What to work on
Gather every line in the records below that contains the word "field".

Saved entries
--- --- ---

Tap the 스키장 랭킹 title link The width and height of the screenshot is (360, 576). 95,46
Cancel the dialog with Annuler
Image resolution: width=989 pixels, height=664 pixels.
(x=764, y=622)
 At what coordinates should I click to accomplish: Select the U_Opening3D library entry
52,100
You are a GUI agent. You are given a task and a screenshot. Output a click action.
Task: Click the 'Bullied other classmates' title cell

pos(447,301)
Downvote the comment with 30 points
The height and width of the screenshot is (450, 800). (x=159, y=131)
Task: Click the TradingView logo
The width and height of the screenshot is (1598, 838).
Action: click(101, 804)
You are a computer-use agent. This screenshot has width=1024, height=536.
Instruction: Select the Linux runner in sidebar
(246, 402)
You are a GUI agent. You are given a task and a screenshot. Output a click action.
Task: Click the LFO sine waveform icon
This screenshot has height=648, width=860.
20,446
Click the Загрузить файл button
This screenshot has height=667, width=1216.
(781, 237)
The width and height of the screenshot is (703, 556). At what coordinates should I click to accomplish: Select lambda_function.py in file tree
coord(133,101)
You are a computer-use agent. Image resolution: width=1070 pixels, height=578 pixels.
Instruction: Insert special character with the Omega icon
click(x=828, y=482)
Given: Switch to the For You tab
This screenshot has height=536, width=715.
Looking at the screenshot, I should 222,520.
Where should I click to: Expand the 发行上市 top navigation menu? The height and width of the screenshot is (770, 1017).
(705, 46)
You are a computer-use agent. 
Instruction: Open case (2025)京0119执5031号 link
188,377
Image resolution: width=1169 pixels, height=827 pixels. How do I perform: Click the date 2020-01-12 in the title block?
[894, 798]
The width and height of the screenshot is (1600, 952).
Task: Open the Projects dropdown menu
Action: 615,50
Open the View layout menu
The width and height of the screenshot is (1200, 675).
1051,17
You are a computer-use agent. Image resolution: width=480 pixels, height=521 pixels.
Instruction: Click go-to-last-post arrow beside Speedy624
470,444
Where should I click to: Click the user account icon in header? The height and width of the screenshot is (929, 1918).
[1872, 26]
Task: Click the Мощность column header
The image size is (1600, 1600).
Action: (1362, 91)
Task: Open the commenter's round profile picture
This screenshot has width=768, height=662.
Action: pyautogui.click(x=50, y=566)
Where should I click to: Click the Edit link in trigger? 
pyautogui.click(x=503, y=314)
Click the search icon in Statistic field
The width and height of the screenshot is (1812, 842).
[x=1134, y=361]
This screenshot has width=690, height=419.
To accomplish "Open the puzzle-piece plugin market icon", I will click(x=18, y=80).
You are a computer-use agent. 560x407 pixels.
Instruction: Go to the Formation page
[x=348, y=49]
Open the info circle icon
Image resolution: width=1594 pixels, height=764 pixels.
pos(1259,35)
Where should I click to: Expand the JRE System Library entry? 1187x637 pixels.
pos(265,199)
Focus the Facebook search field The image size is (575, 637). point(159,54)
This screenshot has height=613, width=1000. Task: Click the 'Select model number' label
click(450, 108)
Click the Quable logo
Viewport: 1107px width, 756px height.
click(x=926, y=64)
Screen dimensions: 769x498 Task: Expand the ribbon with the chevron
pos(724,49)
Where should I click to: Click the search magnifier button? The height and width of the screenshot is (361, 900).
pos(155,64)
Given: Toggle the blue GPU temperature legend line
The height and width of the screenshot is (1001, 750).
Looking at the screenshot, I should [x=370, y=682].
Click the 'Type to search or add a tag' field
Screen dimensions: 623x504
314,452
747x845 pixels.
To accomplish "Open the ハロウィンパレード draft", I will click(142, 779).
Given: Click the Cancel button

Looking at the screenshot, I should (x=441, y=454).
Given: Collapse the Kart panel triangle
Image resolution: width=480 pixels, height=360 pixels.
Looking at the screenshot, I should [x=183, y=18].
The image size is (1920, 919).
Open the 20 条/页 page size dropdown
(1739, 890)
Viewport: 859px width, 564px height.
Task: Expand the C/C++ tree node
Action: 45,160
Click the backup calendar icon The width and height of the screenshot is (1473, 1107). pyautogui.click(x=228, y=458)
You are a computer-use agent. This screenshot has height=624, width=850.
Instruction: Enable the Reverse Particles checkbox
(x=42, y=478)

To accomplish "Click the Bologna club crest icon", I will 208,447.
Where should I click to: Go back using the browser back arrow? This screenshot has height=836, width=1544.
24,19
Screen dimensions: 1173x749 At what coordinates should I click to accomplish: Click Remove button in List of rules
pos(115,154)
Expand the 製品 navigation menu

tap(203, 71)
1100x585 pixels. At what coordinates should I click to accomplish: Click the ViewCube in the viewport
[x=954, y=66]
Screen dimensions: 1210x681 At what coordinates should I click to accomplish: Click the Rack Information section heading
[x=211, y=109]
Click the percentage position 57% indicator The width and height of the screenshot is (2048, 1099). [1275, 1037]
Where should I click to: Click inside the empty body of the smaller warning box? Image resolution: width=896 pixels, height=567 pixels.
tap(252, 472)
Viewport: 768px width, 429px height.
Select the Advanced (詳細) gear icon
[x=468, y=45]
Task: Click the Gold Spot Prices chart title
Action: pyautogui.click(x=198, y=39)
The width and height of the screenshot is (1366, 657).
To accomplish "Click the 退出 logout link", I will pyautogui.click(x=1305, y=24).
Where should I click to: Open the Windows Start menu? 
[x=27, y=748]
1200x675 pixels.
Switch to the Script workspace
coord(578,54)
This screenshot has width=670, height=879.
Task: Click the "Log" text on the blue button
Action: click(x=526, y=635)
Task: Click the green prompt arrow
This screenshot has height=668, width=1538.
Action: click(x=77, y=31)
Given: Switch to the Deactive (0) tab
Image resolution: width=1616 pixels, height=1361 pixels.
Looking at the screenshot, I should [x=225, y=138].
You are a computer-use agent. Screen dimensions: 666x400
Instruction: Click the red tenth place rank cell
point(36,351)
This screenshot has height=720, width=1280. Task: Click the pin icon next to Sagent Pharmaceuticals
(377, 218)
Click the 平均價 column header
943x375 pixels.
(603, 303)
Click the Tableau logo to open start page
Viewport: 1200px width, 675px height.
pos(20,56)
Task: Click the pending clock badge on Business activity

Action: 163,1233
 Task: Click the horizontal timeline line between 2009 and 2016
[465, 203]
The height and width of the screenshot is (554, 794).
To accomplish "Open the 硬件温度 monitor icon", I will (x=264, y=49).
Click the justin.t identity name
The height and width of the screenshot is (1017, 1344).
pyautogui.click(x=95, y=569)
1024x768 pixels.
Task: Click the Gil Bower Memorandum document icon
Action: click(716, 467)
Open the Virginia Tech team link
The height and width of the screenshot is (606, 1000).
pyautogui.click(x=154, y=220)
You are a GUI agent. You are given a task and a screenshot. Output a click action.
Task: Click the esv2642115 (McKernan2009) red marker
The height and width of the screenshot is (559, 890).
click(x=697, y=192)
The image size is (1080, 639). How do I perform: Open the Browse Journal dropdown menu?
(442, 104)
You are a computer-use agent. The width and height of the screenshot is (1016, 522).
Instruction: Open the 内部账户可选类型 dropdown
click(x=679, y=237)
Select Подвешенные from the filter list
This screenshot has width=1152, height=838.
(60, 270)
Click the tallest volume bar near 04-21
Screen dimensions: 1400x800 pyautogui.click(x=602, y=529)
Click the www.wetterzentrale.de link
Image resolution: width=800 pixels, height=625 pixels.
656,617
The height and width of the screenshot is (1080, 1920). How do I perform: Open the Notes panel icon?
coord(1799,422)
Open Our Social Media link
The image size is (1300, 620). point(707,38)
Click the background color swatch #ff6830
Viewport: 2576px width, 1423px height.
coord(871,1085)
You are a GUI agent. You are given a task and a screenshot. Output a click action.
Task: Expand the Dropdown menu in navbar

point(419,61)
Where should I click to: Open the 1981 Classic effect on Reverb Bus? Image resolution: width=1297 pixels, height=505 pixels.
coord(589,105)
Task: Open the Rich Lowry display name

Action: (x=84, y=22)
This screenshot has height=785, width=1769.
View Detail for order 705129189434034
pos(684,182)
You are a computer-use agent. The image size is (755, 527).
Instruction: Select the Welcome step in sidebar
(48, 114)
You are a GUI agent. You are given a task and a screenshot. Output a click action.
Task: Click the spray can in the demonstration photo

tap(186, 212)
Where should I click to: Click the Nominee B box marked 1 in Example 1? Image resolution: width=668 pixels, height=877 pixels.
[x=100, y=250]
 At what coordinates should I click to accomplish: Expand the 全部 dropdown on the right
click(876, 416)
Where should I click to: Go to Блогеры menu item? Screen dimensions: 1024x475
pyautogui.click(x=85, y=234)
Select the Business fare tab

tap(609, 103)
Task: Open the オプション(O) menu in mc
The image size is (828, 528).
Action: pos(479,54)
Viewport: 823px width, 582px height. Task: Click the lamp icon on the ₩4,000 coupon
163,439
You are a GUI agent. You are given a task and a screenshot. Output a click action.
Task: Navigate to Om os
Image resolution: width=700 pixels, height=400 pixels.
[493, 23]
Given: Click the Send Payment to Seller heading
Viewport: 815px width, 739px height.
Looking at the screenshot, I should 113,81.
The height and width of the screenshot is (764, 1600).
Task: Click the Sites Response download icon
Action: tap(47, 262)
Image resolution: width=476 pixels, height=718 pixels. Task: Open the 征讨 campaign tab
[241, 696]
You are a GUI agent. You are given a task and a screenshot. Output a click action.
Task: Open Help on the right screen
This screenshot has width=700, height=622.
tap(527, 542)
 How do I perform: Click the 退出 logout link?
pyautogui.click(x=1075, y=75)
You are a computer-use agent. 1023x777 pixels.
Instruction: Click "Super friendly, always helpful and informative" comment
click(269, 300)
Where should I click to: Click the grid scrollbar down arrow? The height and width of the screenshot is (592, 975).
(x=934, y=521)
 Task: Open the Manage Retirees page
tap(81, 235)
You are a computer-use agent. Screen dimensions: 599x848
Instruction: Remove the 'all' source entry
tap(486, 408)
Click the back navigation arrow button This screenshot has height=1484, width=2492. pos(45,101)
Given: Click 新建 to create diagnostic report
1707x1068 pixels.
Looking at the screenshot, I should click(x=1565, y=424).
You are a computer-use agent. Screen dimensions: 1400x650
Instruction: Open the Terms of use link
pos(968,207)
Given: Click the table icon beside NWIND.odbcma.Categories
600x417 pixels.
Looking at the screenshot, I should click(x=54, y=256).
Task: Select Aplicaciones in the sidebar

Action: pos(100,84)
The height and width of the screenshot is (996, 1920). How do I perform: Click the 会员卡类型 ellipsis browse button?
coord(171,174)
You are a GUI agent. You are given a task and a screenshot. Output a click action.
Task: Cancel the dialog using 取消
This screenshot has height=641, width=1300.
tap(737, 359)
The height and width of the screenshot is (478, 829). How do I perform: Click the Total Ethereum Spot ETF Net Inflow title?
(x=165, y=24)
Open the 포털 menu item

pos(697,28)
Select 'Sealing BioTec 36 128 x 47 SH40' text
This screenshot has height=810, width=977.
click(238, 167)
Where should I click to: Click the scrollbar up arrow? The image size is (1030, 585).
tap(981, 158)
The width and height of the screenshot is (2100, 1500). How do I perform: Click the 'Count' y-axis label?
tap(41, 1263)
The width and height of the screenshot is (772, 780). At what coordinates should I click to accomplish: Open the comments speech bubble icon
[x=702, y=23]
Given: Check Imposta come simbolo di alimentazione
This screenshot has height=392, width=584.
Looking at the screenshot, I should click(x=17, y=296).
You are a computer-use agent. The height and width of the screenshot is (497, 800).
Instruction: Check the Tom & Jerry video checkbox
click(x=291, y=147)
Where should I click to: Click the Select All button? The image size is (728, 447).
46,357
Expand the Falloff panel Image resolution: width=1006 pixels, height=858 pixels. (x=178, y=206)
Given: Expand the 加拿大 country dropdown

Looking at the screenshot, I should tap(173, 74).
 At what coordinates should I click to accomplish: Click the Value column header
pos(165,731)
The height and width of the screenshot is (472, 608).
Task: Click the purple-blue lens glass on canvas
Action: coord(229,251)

--- --- ---

Answer area
Click the search icon in Statistic field
Focus the Facebook search field The image size is (575, 637). point(159,54)
Click the 'Type to search or add a tag' field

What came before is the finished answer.